Volume 78 - Number 50 / May 20 - 26 , 2009
West and East Village, Chelsea, Soho, Noho, Little Italy, Chinatown and Lower East Side, Since 1933


THEATER

ACCENT ON YOUTH
Written by Samson Raphaelson
Directed by Daniel Sullivan
Open run
Samuel J. Friedman Theatre
261 West 47th Street
212-239-6200 or www.ManhattanTheatreClub.com 

Photo by Joan Marcus

Mary Catherine Garrison and David Hyde Pierce

Another anemic, flat, mediocre revival

“Youth” ages poorly, leaves Hyde Pierce unscathed

By Scott Harrah

David Hyde Pierce is the only noteworthy aspect of this otherwise mediocre revival of Samson Raphaelson’s 1934 play. Pierce is playwright Steven Gaye, a 50-something man with a string of hit comedies who is struggling to write his first drama and falling for his young assistant, Linda Brown (Mary Catherine Garrison).

The show has lots of snappy dialogue and quips, but director Daniel Sullivan cannot conceal the fact that this story is seriously dated.  Any revival of a play loaded with literary mothballs sometimes needs a new spin to make it work for modern audiences, but there’s no twist here.  What was considered almost screwball comedy in 1934 doesn’t translate well in 2009, and comes across as nothing less than a theatrical anachronism.

In addition, the cast performs at such a slow pace, much of Raphaelson’s witty material is simply wasted.  The actors play everything so straight that most of the jokes simply get lost and evoke few laughs. Act one is mildly amusing, but the remainder of the show is downright dull.

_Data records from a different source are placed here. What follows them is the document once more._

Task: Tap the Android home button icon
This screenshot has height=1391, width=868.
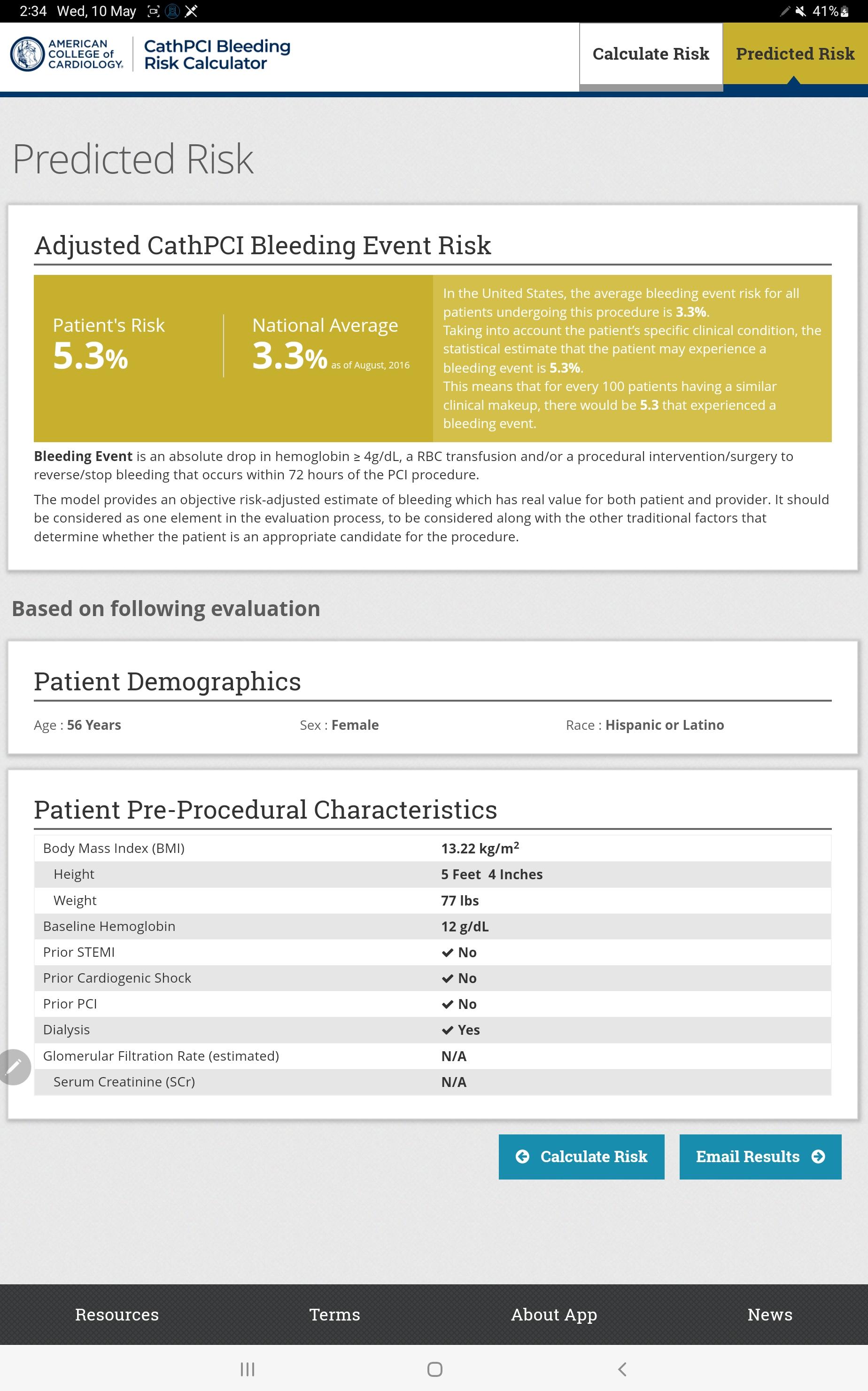Action: pyautogui.click(x=434, y=1369)
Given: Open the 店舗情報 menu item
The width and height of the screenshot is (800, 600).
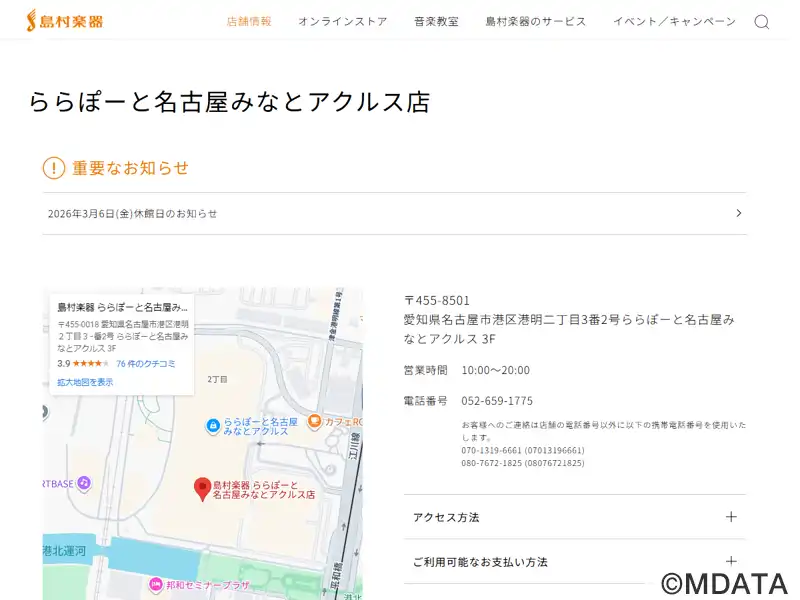Looking at the screenshot, I should [249, 22].
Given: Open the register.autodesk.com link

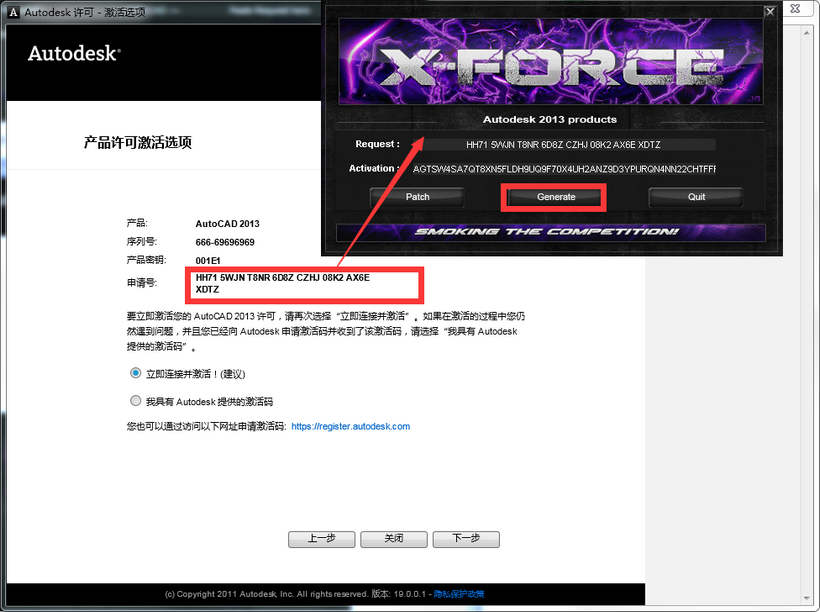Looking at the screenshot, I should pyautogui.click(x=351, y=425).
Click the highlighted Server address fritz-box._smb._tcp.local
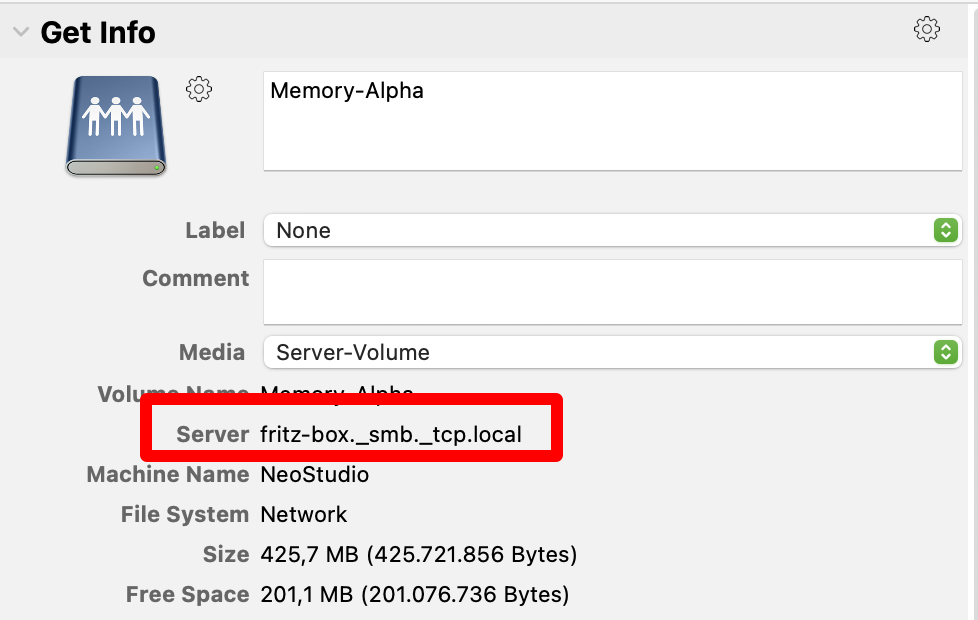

David Hyde Pierce, best known for his dry, deadpan delivery and haughty elegance as Niles Crane on TV’s “Frasier,” is perfect as divorced playwright Steven Gaye. He has all the nuances of his dapper character down. Unfortunately, there’s zero chemistry between him and the miscast Mary Catherine Garrison. Their scenes together, which should be full of farcical zest and repartee, are anemic and flat.

Garrison delivers her lines by rote, with no concept of proper characterization, and has trouble segueing from Steven’s secretary in act one to a stage actress later in the show. The transformation isn’t believable, despite Jane Greenwood’s glamorous costumes. She’s supposed to help inspire him to write a play about a man falling in love with a much younger woman, but Garrison — who was first-rate in such recent revivals as Caryl Churchill’s “Top Girls”— simply doesn’t have the acting chops for this demanding role. Other cast members are also less than stellar. Rosie Benton, as Genevieve Lang, is mostly serviceable as a diva-like actress who is about to head off to Europe with Steven.

There is some genuine talent here, most notably former “Murphy Brown” star and Tony nominee Charles Kimbrough as the hilarious butler Flodgell, David Furr as matinee idol Dickie Reynolds, and aging thespian and hard drinker Frank Galloway (Byron Jennings). Unfortunately, Sullivan directs everyone as if they are one-dimensional caricatures of Broadway actors from yesteryear.  

Visually, the play is also disappointing. Scenic designer John Lee Beatty’s drab set, complete with dark wood paneling, fails to evoke the art deco glitz of 1930s New York. The set is a poor anchor for a period piece like this, and looks more like a law firm or accountant’s office than a swank apartment of a successful playwright from the era.

There are indeed some mildly humorous moments involving an Indian wrestling match, and Jennings in a slapstick drunk scene; but they offer far too little comic relief from this otherwise sleep-inducing production.